1

The following link explains how Git computes object IDs (ruby code snippet). The object type (blob, tree, commit) is encoded in the header which is concatenated with the content and the SHA1 is computed on the concatenated string.

https://git-scm.com/book/en/v2/Git-Internals-Git-Objects

One can use git cat-file -t <object id> to determine the type of the object (blob, tree, commit).

I'm wondering how does this command extract the type from the object ID given that SHA1 is a oneway hashing function?

katboo
  • 55
  • 7

2 Answers2

9

"You're holding it upside down."

While it's true that SHA is a one-way hash, that's not a problem: you're supplying the hash yourself, which Git uses as a key in a key-value database, allowing Git to retrieve the data. (If you supply part of the hash, rather than the whole thing, Git looks for keys that match that prefix; if the prefix is unique, Git assumes that the resulting matching key is the right key.)

Having obtained the data—the zlib-compressed object—Git now needs only to uncompress the first few bytes of that data.

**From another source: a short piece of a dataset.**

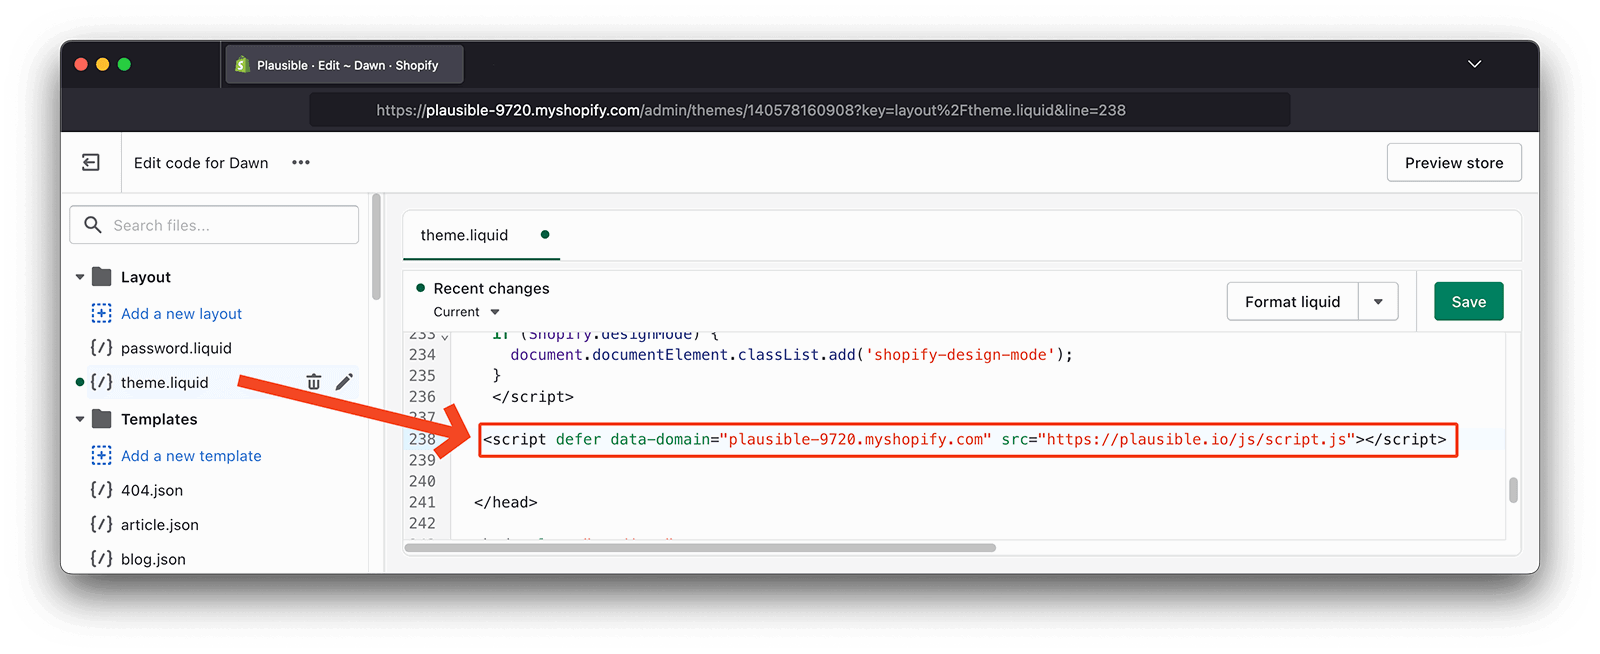Image resolution: width=1600 pixels, height=654 pixels.
Task: Click the Format liquid button
Action: pos(1292,302)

These begin with one of the four object type strings: blob, commit, tag, or tree (followed by a space and then the decimal-expansion-in-ASCII of the size and the '\0' byte).

If Git extracts the entire object—the -t code can take a shortcut and stop decompressing early—Git will then verify that the bytes of the object, including the header, fed back through the hash function, produce the key that was used to retrieve the object. If Git stops short (as it does for -t), Git skips the verification step.

torek
  • 448,244
  • 59
  • 642
  • 775
  • 1
    Thanks for the answer. I think it was right there in my face. Essentially, the object ID is the SHA1 of the header + content and it is used as the name of the directory/file under .git/objects. But the content of the file itself are zlib compressed version of the exact same string (header + content) -- which contain the the type of the object at the beginning. – katboo Jun 29 '21 at 23:51
  • 1
    Right—for loose objects, at least. For *packed* objects, the pack file has the object further compressed, but the pack headers have extra information. – torek Jun 30 '21 at 00:26
4

given that SHA1 is a oneway hashing function

That's irrelevant. The SHA is not concealing anything. On the contrary. Think of the SHA as an address. The file at that address is readable and states the type.

matt
  • 515,959
  • 87
  • 875
  • 1,141